Un equipo de la Universidad Texas A&M logró redirigir la respuesta de curación en mamíferos para reconstruir hueso, articulaciones, ligamentos y tendones tras una amputación, según un estudio publicado en Nature Communications. La investigación, dirigida por el doctor Ken Muneoka y con participación de Larry Suva, demuestra que la capacidad regenerativa no estaría ausente en mamíferos, sino latente dentro del propio mecanismo de cicatrización.
El tratamiento combina dos factores de crecimiento aplicados en secuencia. Primero, el factor de crecimiento fibroblástico 2 (FGF2) se administra después de que la herida inicial se ha cerrado, lo que induce la formación de una estructura similar al blastema, una masa de células que en salamandras sirve como base para el tejido nuevo. Días después, se aplica la proteína morfogenética ósea 2 (BMP2), que indica a esas células qué tipo de tejido deben construir.

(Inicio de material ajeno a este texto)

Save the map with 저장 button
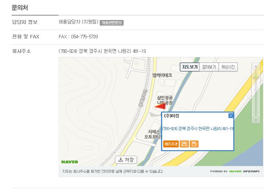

Los resultados en modelos animales muestran que los tejidos regenerados, aunque no son réplicas exactas de los originales, reproducen la organización de componentes esqueléticos y conectivos presentes en la anatomía natural. El hallazgo sugiere que la regeneración depende de múltiples vías biológicas y no requiere introducir células madre externas, ya que los fibroblastos del propio organismo pueden ser reprogramados para reconstruir estructuras distintas a las que forman normalmente.
Los investigadores subrayan que, aunque la regeneración completa aún es un objetivo lejano, el enfoque podría mejorar la reparación de tejidos y reducir cicatrices a corto plazo. BMP2 cuenta con aprobación de la FDA para ciertos usos médicos, y FGF2 se evalúa en varios ensayos clínicos, lo que facilitaría el camino hacia pruebas en humanos.